= Task to carry out =
Copy nothing but the line with "Given: Open tweet" and the lines that follow it to the end of the entries below, and keep the pictures out.

--

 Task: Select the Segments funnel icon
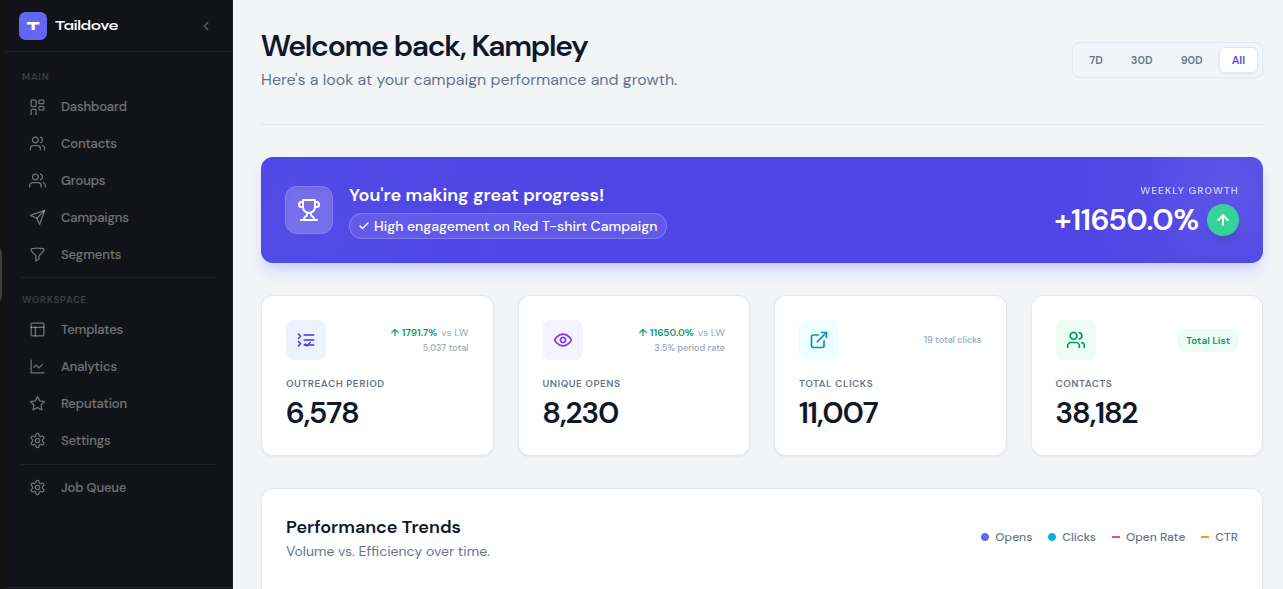coord(37,254)
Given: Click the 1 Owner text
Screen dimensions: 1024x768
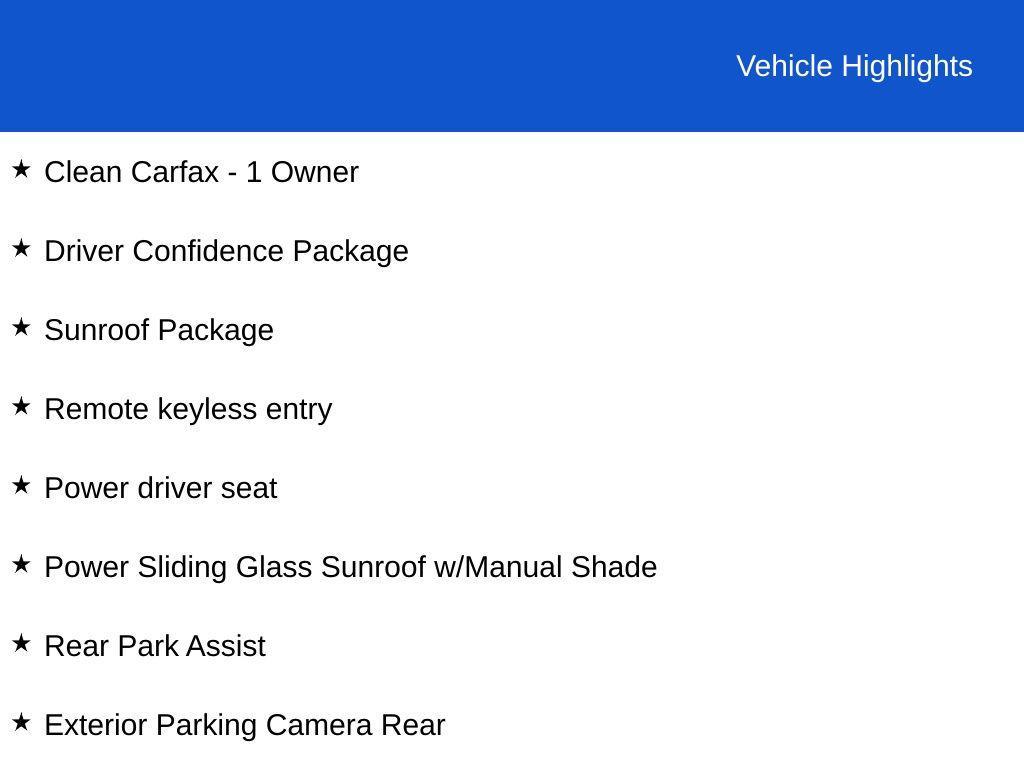Looking at the screenshot, I should point(302,172).
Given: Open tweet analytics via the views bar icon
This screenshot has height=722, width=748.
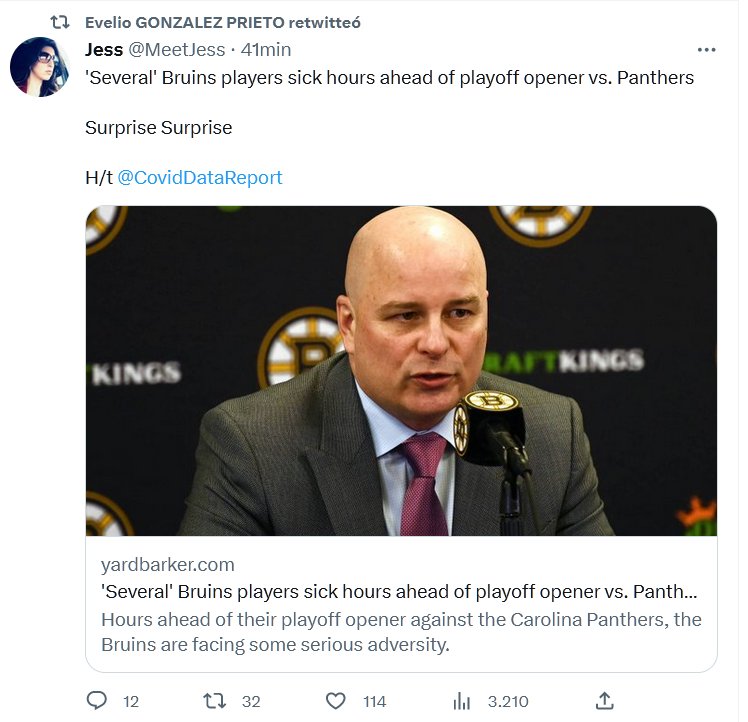Looking at the screenshot, I should point(462,700).
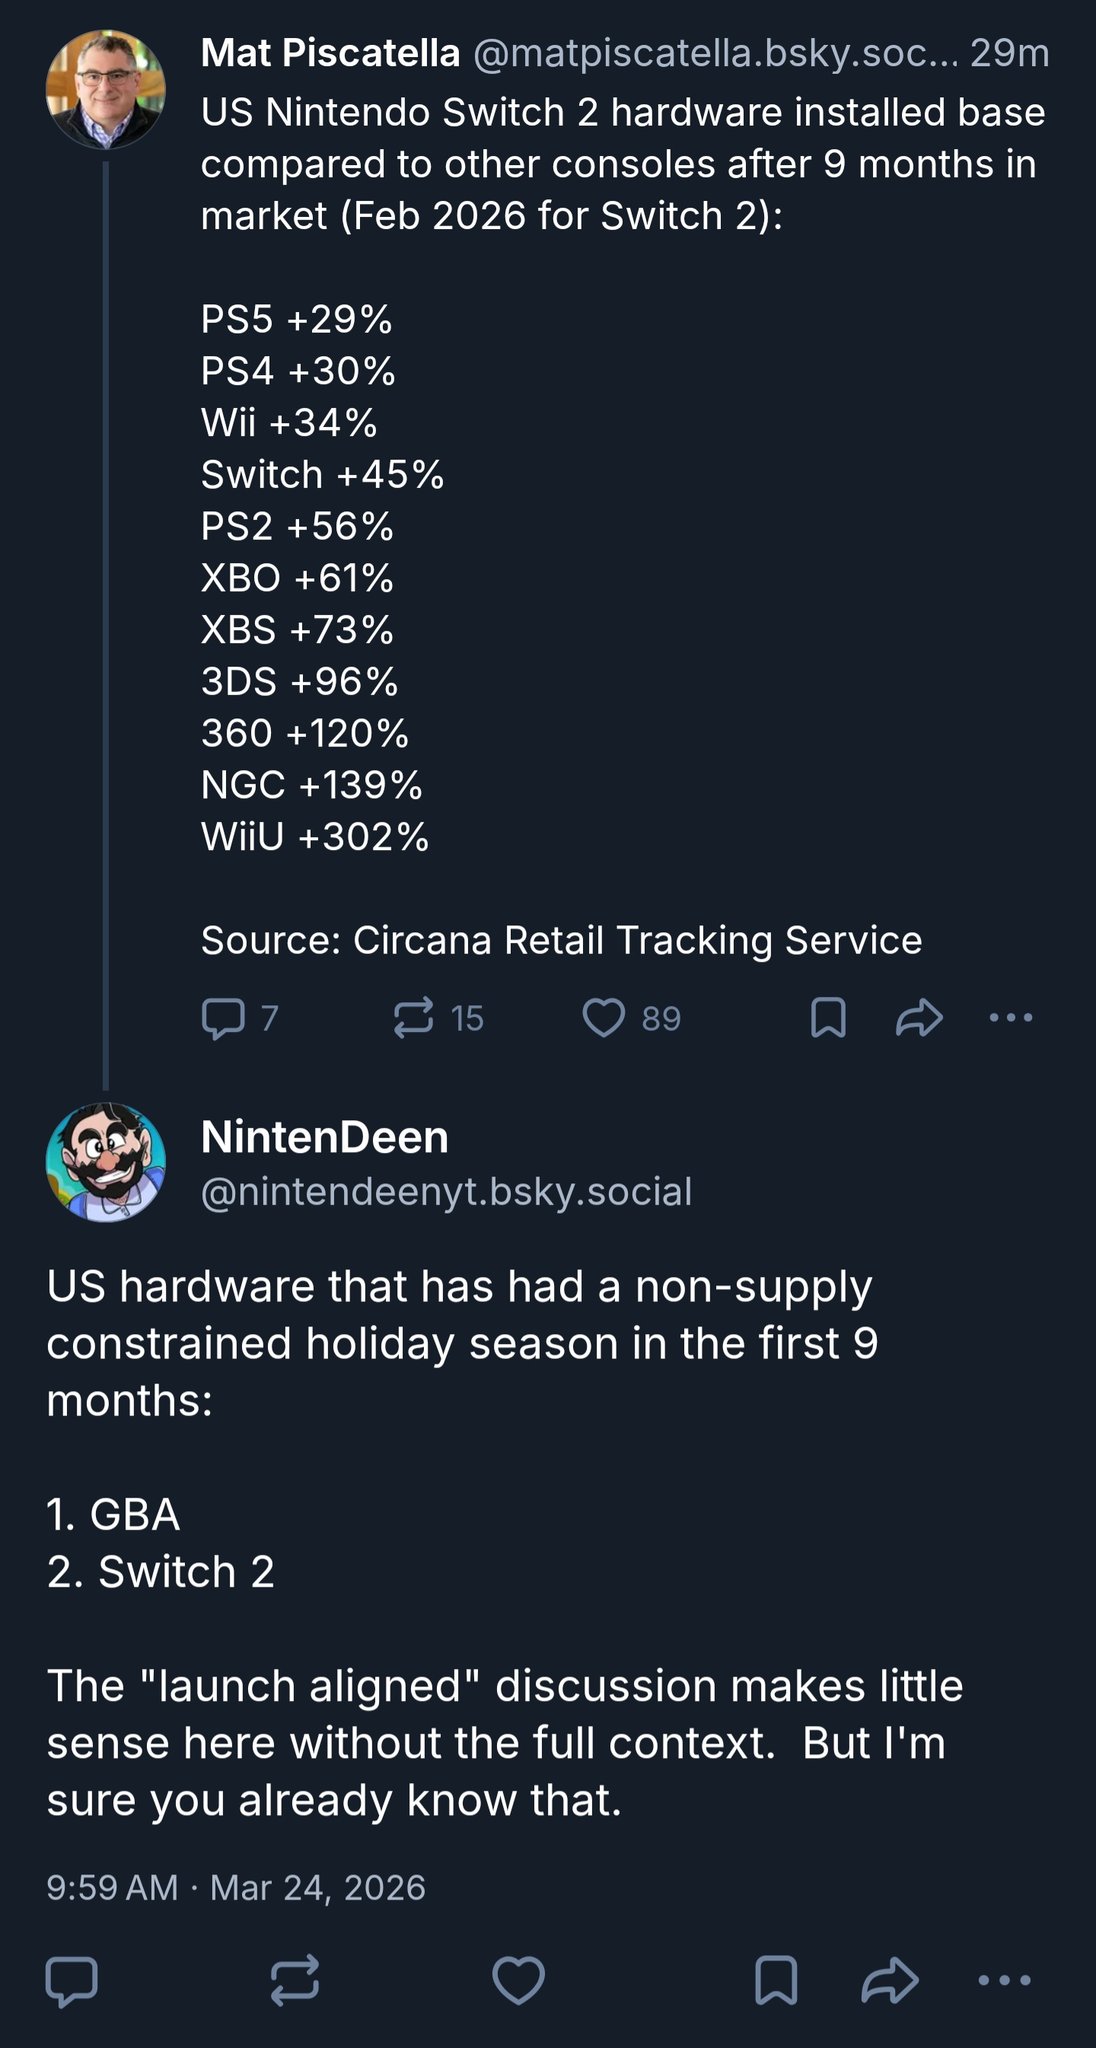The image size is (1096, 2048).
Task: Share Mat Piscatella's post
Action: pyautogui.click(x=919, y=1018)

--

= Answer below =
Given: Open tweet analytics via the views bar icon
This screenshot has height=722, width=748.
Looking at the screenshot, I should point(462,700).
The image size is (1096, 2048).
Task: Share Mat Piscatella's post
Action: pyautogui.click(x=919, y=1018)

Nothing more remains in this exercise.